------ Data in this exercise

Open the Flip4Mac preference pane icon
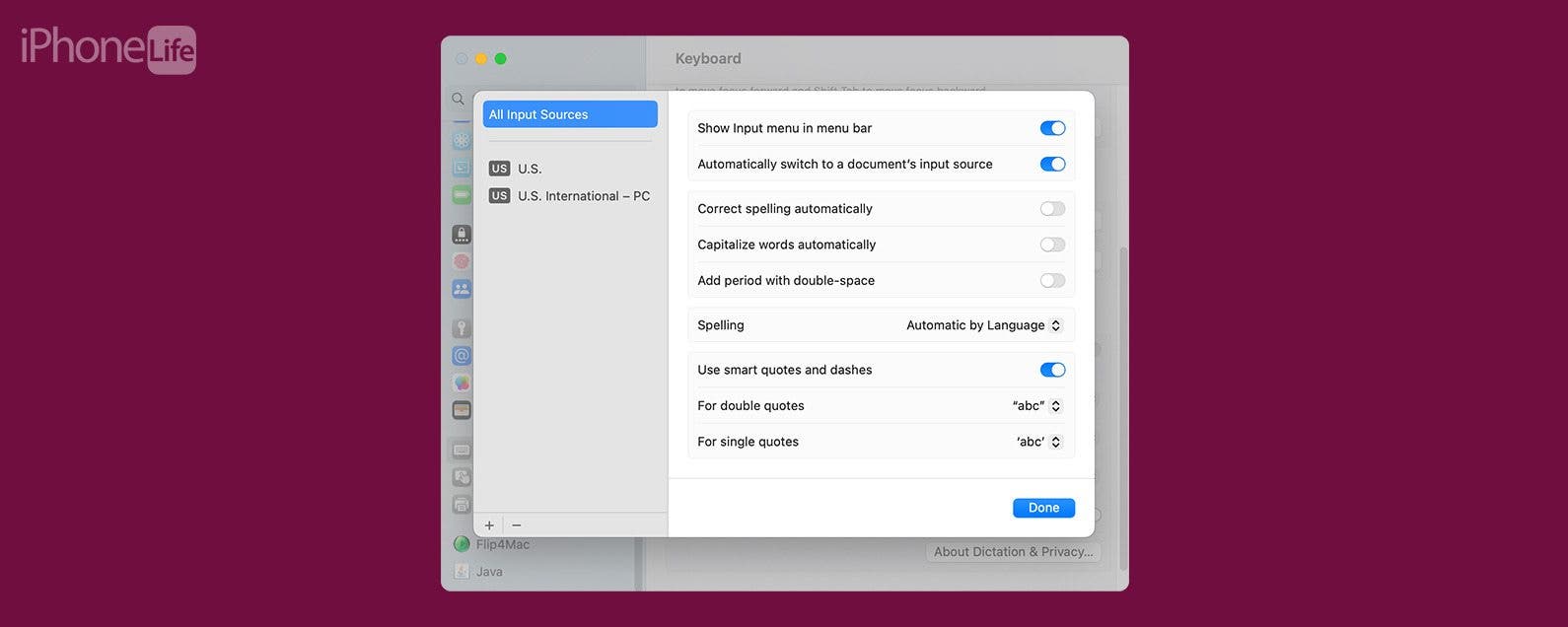This screenshot has width=1568, height=627. coord(462,544)
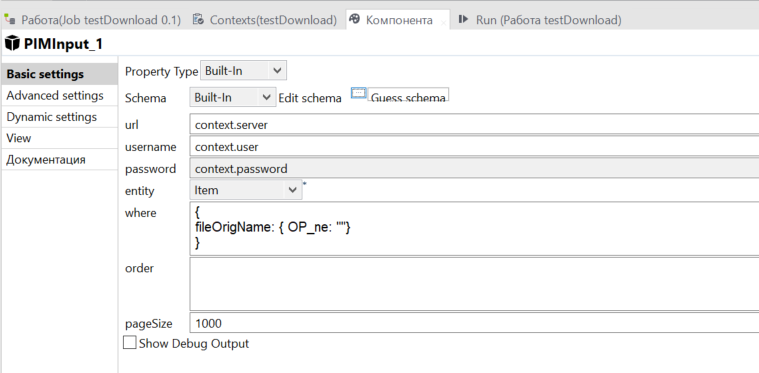Open Advanced settings section
759x373 pixels.
pyautogui.click(x=55, y=95)
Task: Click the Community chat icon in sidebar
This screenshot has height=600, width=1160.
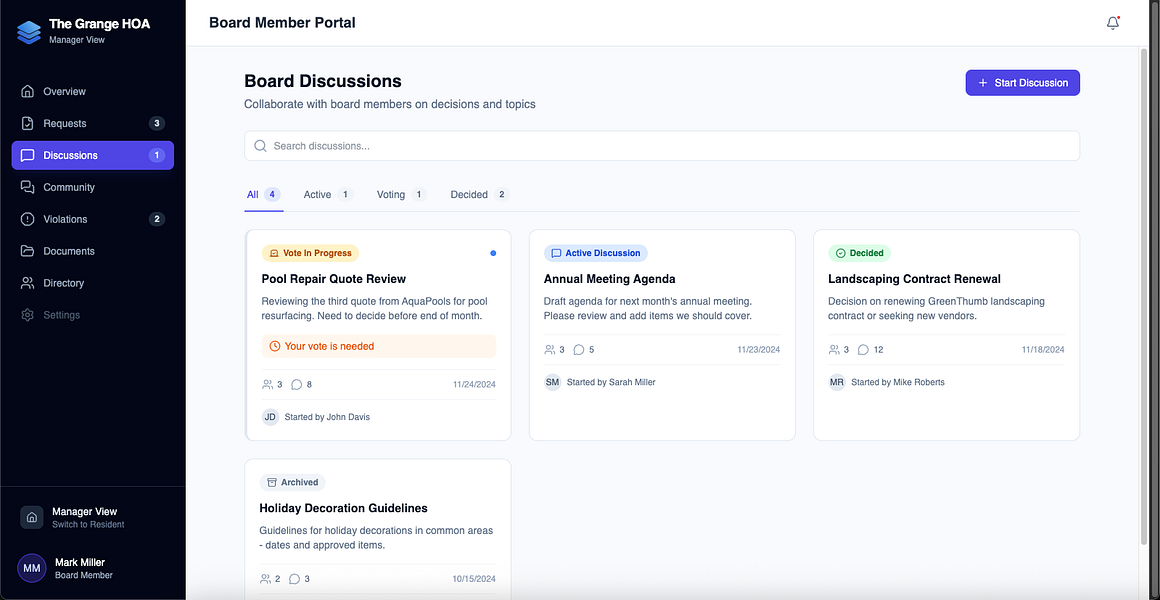Action: pyautogui.click(x=27, y=187)
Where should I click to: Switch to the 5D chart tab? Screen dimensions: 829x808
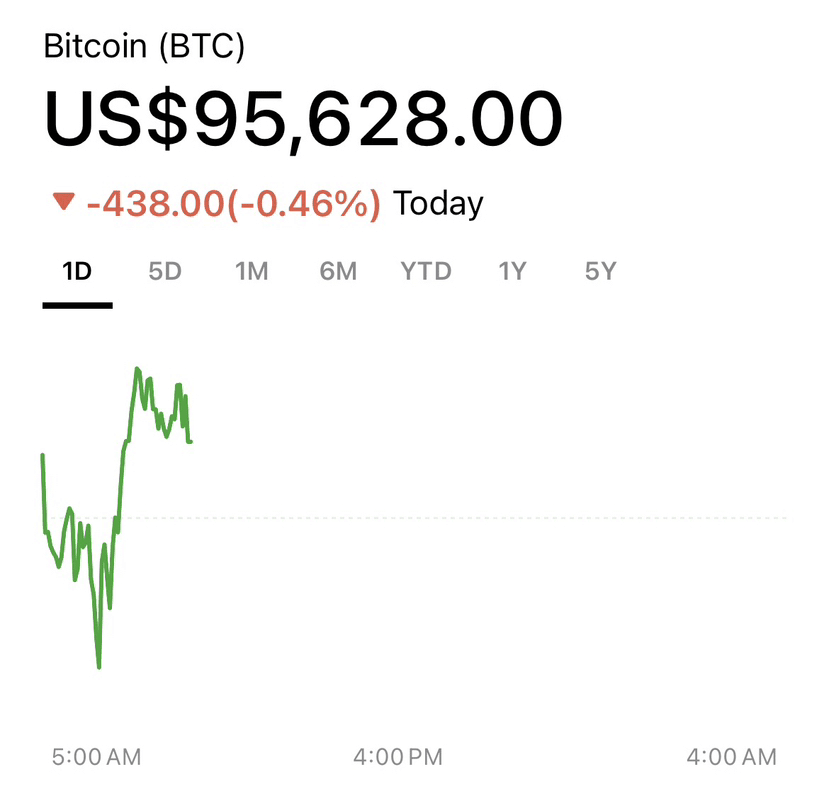pyautogui.click(x=165, y=271)
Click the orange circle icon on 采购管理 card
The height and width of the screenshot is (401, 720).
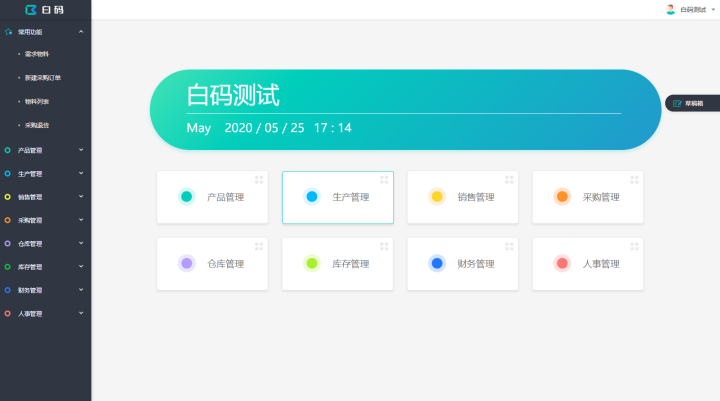[562, 197]
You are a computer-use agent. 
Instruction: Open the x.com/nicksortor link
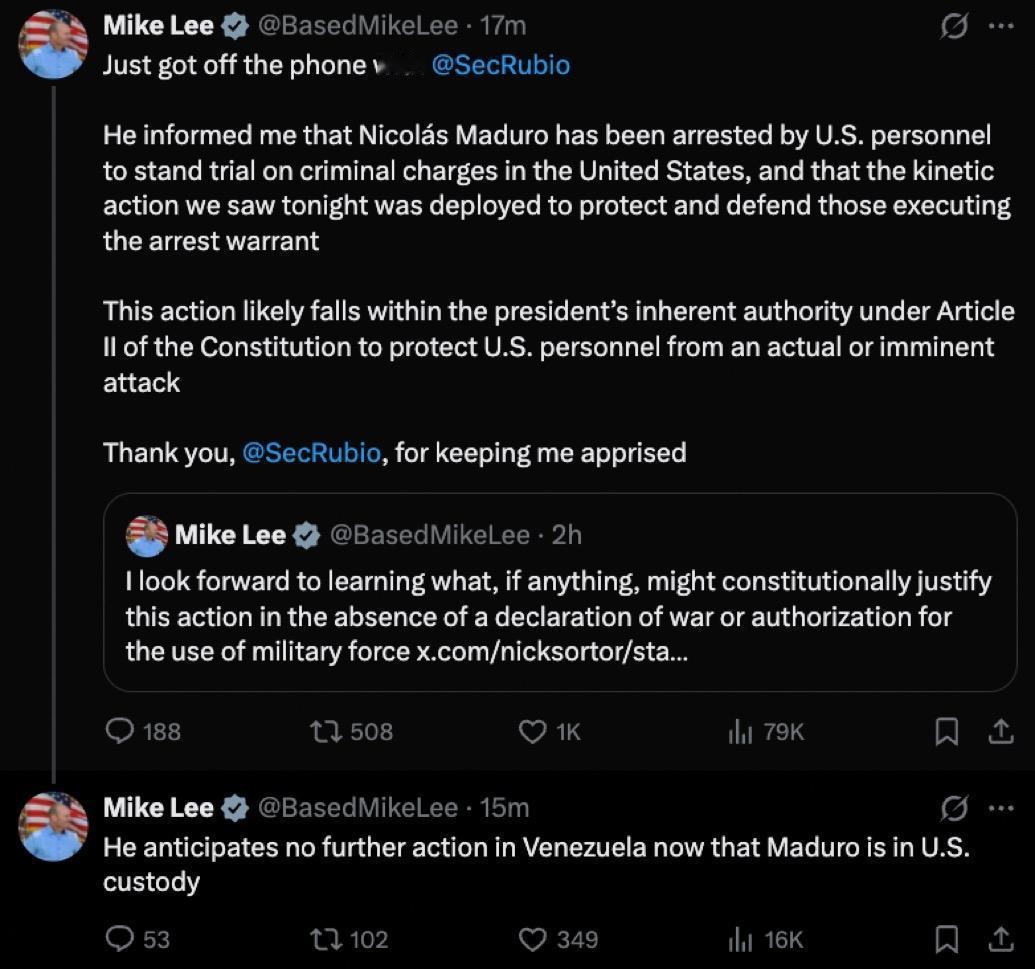tap(548, 651)
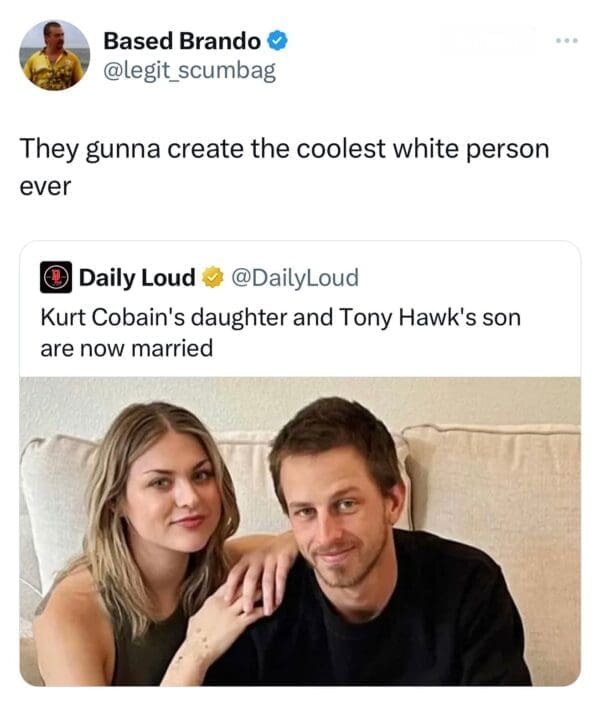Open the three-dot more options menu
This screenshot has width=600, height=703.
(x=568, y=42)
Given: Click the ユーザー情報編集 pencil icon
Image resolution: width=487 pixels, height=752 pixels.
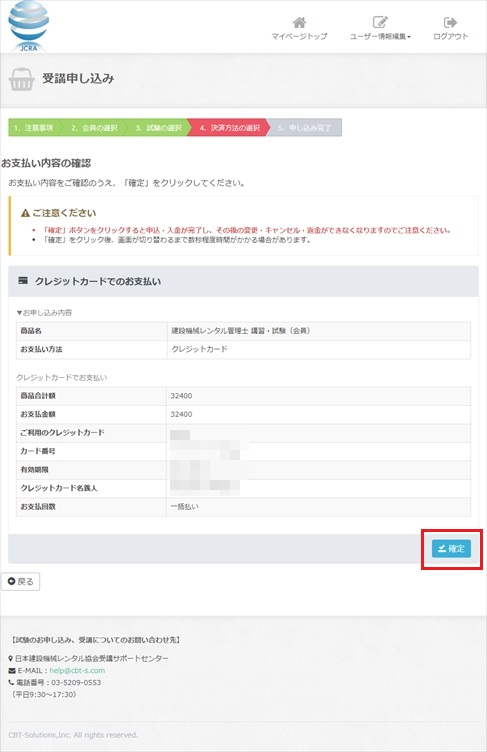Looking at the screenshot, I should point(380,22).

------------

Exercise brief
Extract only the lines from the one that contains "Click the orange circle icon on 采购管理 card" through the end of the records, inclusive, and omit every picture.

Task result
Click the orange circle icon on 采购管理 card
The height and width of the screenshot is (401, 720).
[562, 197]
You are a computer-use agent. 
Instruction: Open the x.com/nicksortor link
tap(548, 651)
Open the three-dot more options menu
This screenshot has width=600, height=703.
(x=568, y=42)
Given: Click the ユーザー情報編集 pencil icon
Image resolution: width=487 pixels, height=752 pixels.
Looking at the screenshot, I should point(380,22).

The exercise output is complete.